Lucas CRANACH, l'ancien, Le Christianisme et le Protestantisme, c. 1545.  Staatliche Museen, Berlin (wga)

Lucas CRANACH, l'ancien, Le Christianisme et le Protestantisme, c. 1545.
Staatliche Museen, Berlin (wga)

Dans les varia de ce huitième bouquet du Verger, nous proposons une triade d’articles sur les Tragiques d’Agrippa d’Aubigné. Ces contributions interrogent toutes, selon des méthodes et des approches certes différentes, les liens entretenus par l’auteur protestant à divers modèles, que ceux-ci soient doctrinaux ou esthétiques.

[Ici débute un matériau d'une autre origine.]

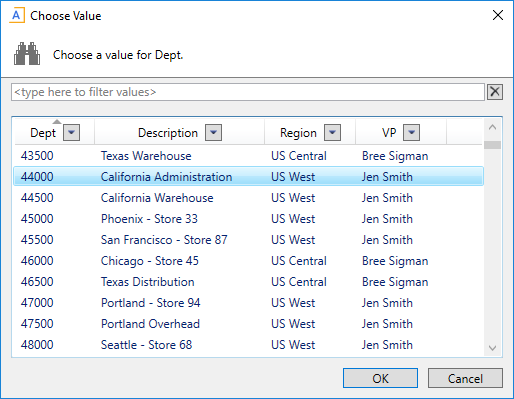Click into the filter values field
The image size is (514, 399).
tap(248, 92)
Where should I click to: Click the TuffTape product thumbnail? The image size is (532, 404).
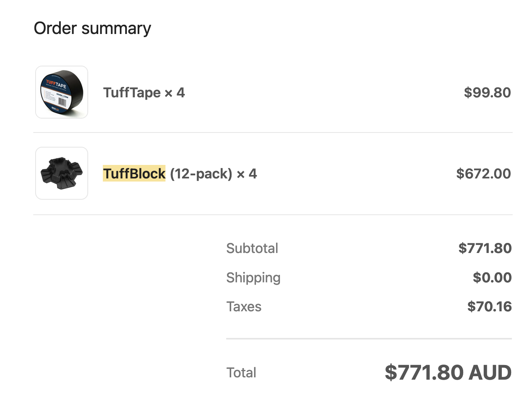click(61, 92)
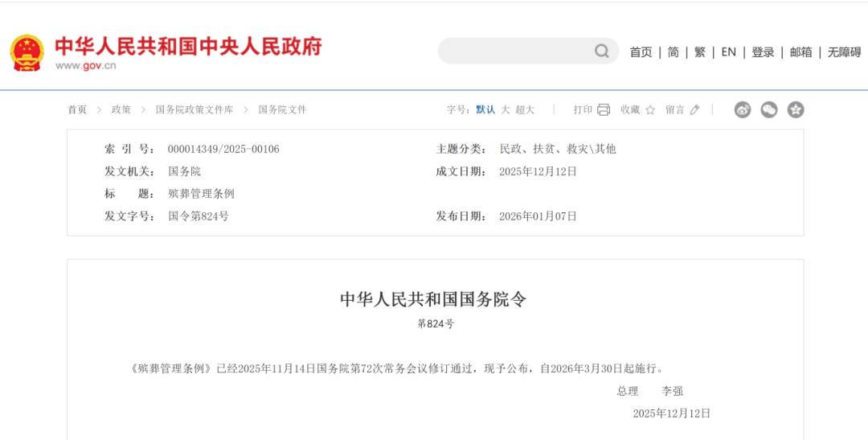Click the favorite star outline icon

pos(650,110)
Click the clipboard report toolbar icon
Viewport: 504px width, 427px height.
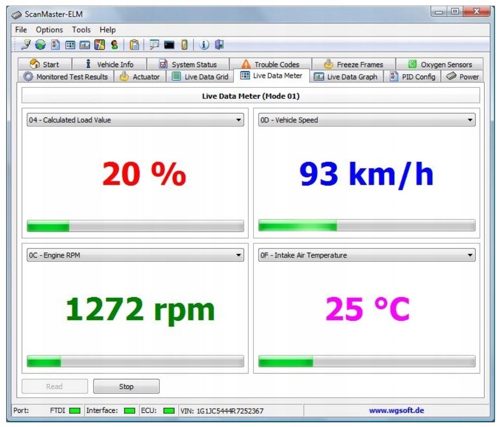135,45
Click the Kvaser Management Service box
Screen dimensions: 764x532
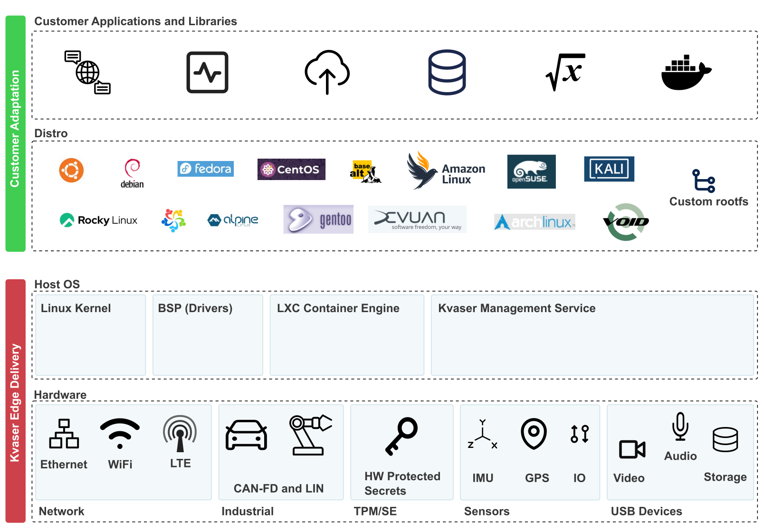point(592,335)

Véronique Ferrer revient, dans la première contribution, sur les ressorts philologiques et théologiques de l’évidence (ou enargeia) afin de mettre en avant l’appartenance du poète à la pensée réformée de l’époque.

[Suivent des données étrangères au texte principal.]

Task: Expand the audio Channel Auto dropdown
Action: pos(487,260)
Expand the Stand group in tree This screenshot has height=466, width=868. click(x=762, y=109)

Anthony Glaise quant à lui se concentre sur le premier livre du recueil, « Misères », pour interroger ses caractéristiques tragiques mais aussi épiques. En se référant aux théories aristotéliciennes mais aussi aux canons de ces genres, l’auteur de ce deuxième article mesure la part d’imitation mais aussi d’audace du poète huguenot qui se serait employé, d’après lui, à dynamiter de l’intérieur les cadres génériques classiques.

Enfin, Jean-Charles Monferran propose justement un article sur cette violence bien connue des Tragiques, violence à laquelle Aubigné confère une fonction persuasive. Par la rudesse de son style, le poète établit ainsi un lien avec le langage rugueux de la Bible et insiste sur le fait que ce qu’il présente aux yeux de ses lecteurs n’est rien d’autre que la « malplaisante vérité ». Cette violence manifeste donc la recherche du vrai mais aussi la possibilité pour le poète d’aider le partisan de la Réforme à consolider sa foi. Sa finalité ne saurait être qu’esthétique, elle se veut en outre spirituelle.

La production albinéenne est ainsi située au carrefour de la tradition et d’une forme d’idiosyncrasie poétique, spirituelle et intellectuelle qui ne cesse pas de fasciner les lecteurs des Tragiques.